* Instructions for the task
Copy the text on HBase slave node hardware from the sentence that begins with "HBase RegionServers are memory" through "the file-system cache.", swapping every "heap" for "Java heap".

* Quoted text

----

The Hadoop DataNodes and HBase RegionServers are typically referred to as the slave nodes in the system. They don’t have fancy hardware requirements like the Master nodes because of the built-in redundancy in the architecture. All slave nodes are alike, and any one of them can replace the function of any other. The job of the slave nodes is to store the HDFS data, do MapReduce computation, and serve requests from the HBase RegionServer. To do all that work well, they need ample RAM, disk storage, and CPU cores. Remember, commodity doesn’t mean a low-end configuration but instead modest-quality hardware. No single hardware configuration is optimal for all workloads; some workloads can be more memory intensive and others can be more CPU intensive. And then there are archival storage workloads, which don’t need a lot of CPU resources.
HBase RegionServers are memory hogs and will happily consume all the RAM you give them. That doesn’t mean you should allocate 30 GB of heap to the RegionServer process. You’ll run into stop-the-world garbage collectors (GCs), and that will bring down your system in no time. Remember, HBase is latency sensitive, and stop-the-world garbage collection is the bane of its existence. Anecdotally, a 10–15 GB heap for the RegionServer performs well, but you should test it against your workload to find the optimal number. If all you’re running is HBase (and of course HDFS), the slave nodes need a total of 8–12 cores for the DataNode, RegionServer, OS, and other processes (monitoring agents and so on). Add to that 24–32 GB RAM and 12x 1 TB drives, and you should be good to go. Extra RAM on the box never hurts and can be used up by the file-system cache.

----

Target position records:
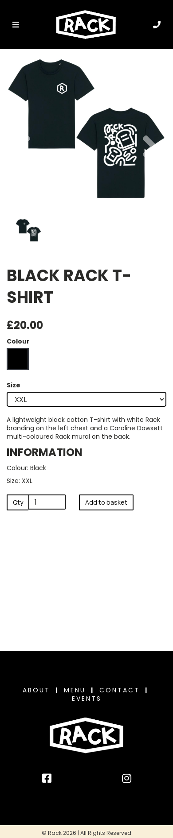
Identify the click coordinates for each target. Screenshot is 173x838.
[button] (23, 169)
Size (13, 385)
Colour (18, 341)
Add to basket (106, 502)
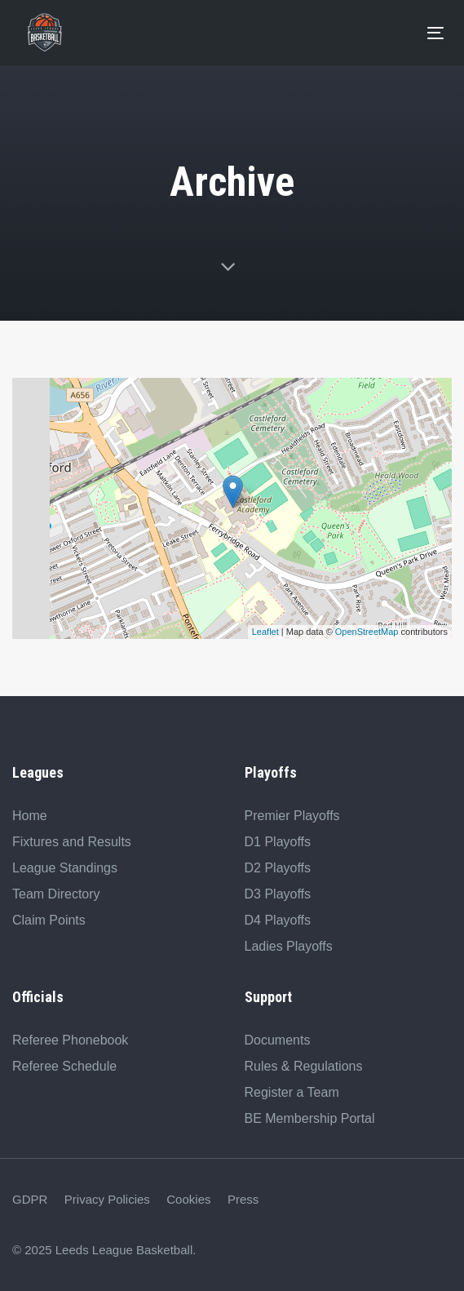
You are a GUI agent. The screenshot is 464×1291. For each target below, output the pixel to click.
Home (29, 816)
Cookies (188, 1199)
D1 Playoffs (278, 842)
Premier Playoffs (292, 816)
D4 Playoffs (278, 920)
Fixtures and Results (71, 842)
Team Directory (56, 894)
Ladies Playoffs (289, 946)
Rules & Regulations (304, 1066)
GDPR (29, 1199)
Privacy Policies (107, 1199)
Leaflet (265, 632)
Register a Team (292, 1092)
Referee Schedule (64, 1066)
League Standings (64, 868)
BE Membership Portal (310, 1118)
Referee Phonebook (70, 1040)
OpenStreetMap (367, 632)
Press (243, 1199)
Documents (278, 1040)
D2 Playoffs (278, 868)
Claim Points (49, 920)
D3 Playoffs (278, 894)
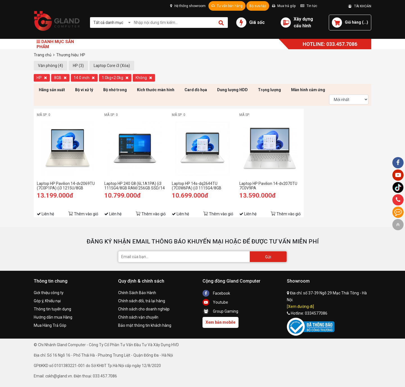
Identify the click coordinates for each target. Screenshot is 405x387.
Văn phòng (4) (50, 65)
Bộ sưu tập (257, 6)
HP (42, 77)
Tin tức (308, 6)
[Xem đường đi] (300, 306)
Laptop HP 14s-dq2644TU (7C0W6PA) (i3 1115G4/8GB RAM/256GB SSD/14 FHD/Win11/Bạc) (196, 185)
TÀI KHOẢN (359, 6)
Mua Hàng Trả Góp (50, 325)
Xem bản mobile (220, 322)
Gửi (268, 257)
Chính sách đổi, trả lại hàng (141, 301)
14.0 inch (84, 77)
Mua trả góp (284, 6)
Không (144, 77)
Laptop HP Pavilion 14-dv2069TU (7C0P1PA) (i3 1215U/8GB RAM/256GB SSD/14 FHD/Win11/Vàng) (66, 185)
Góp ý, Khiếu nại (47, 301)
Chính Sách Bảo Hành (137, 292)
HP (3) (78, 65)
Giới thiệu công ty (49, 292)
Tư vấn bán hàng (227, 6)
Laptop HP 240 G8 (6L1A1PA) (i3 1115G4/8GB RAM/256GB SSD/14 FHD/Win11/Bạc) (134, 185)
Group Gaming (220, 311)
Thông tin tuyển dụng (52, 309)
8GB (60, 77)
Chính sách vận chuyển (138, 317)
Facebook (216, 293)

----

* Task answer
HBase RegionServers are memory hogs and will happily consume all the RAM you give them. That doesn’t mean you should allocate 30 GB of Java heap to the RegionServer process. You’ll run into stop-the-world garbage collectors (GCs), and that will bring down your system in no time. Remember, HBase is latency sensitive, and stop-the-world garbage collection is the bane of its existence. Anecdotally, a 10–15 GB Java heap for the RegionServer performs well, but you should test it against your workload to find the optimal number. If all you’re running is HBase (and of course HDFS), the slave nodes need a total of 8–12 cores for the DataNode, RegionServer, OS, and other processes (monitoring agents and so on). Add to that 24–32 GB RAM and 12x 1 TB drives, and you should be good to go. Extra RAM on the box never hurts and can be used up by the file-system cache.